*AIM OF THE EXERCISE*.
Which lines of the material below contain the word "header"? Copy each of those lines in full, treating uppercase and lowercase as different.

*INPUT ROWS*.
□ □ □ □ □ □ □
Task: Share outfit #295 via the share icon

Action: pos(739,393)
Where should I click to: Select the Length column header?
□ □ □ □ □ □ □
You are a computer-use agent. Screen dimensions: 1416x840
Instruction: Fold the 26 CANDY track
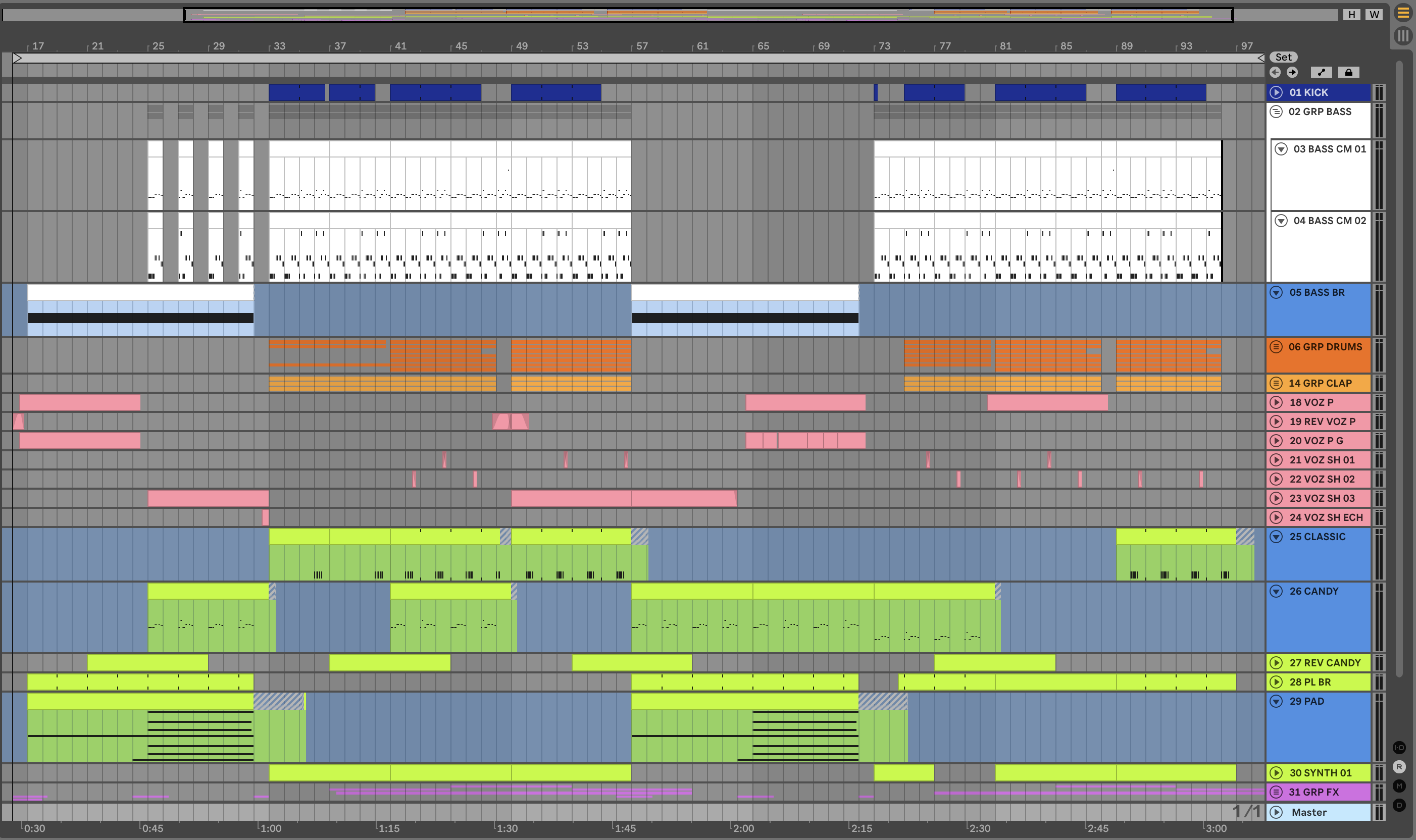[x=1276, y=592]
□ □ □ □ □ □ □
*FULL ANSWER*.
Where should I click to: Select the Length column header?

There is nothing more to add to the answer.